Several polls have been published in the mass media, and the proportions of votes to parties (as well as sample size, etc.) are either reported at the regional level (which is useless to allocate seats per provinces) and province level. Given that most polls are aggregated at the regional level it makes sense to combine both types of polls into a single model to provide some insight on the voters' preferences at the province level to allocate the number of seats.

Bayesian hierarchical models are great at combining information from different sources. The model that I have considered now is very simple. The number of votes (reported in the poll) to each party at the regional level are assumed to follow a multinomial distribution with probabilities $P_i, i=1,\ldots, p$, where $p$ is the number of political parties. In this case, we have 7 main parties plus another group for 'other parties'. Probabilities $P_i$ are assigned a vague Dirichlet prior.
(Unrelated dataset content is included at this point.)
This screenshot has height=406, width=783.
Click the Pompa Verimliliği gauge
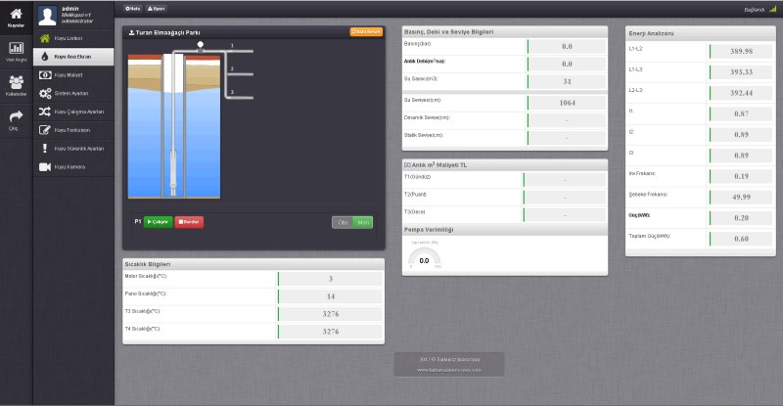point(424,258)
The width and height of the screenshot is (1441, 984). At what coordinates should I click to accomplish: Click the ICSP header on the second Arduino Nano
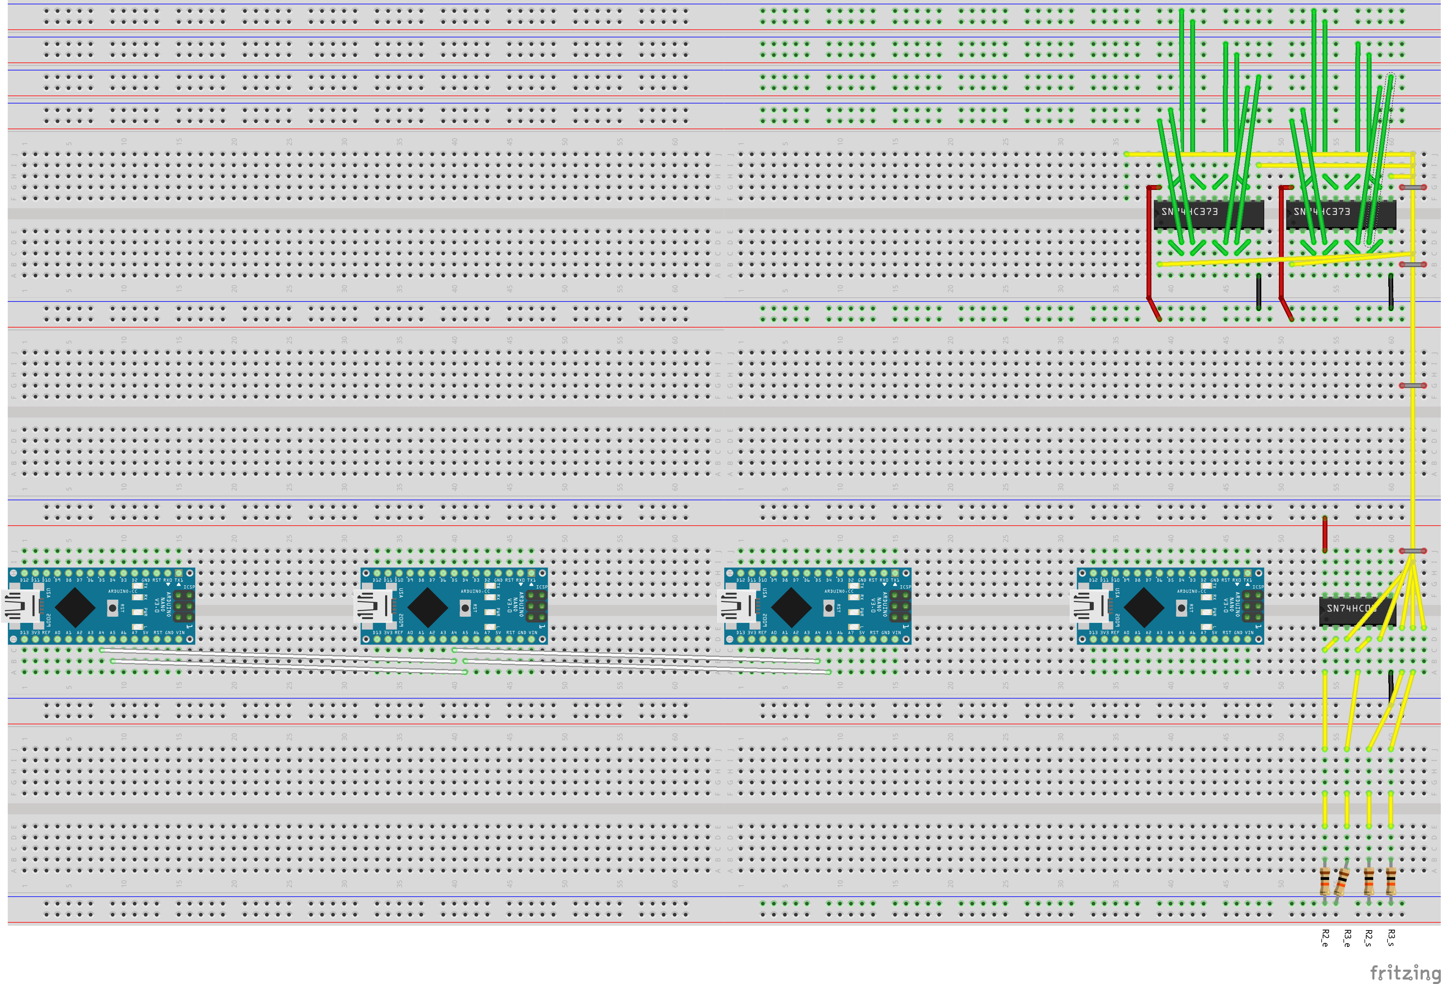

The number of votes at the province level are assumed to follow a multinomial distribution as well, with probabilities $p_{i,j},\ i=1,\ldots,p, j=1,\ldots,4.$. Both probabilities are linked by assuming that $\log(p_{i,j})$ is proportional to $\log(P_i)$ plus a province-party specific random effect $u_{i,j}$. I have used this model before with good results.

As simple as it is, this model allows the combination of polls at different aggregation levels. I have used JAGS to fit the model and to allocate the number of seats by exploiting the probabilities from the MCMC output to obtain 10000 draws of the allocation of seats by applying D'Hont rule to the proportion of votes to each party at the proven level.

Next plot shows the distribution of seats against the actual distribution of seats:

I'd say the coverage is good for most parties. Polls did not show the loss of voters for CUP and Partido Popular (PP).

Another nice thing of being Bayesian (and using MCMC) is that other probabilities could be computed. For example, the next plot shows the posterior distribution of the number of seats allocated to pro-independence parties so that the probability of them having a majority can be computed (59.86%):

As I promised to have a shot for each seat allocated correctly, I've got some work left to do until the end of the Christmas break... Merry Christmas and Happy New Year!!!

Tuesday, 19 December 2017

Does Peppa Pig encourage inappropriate use of primary care resources?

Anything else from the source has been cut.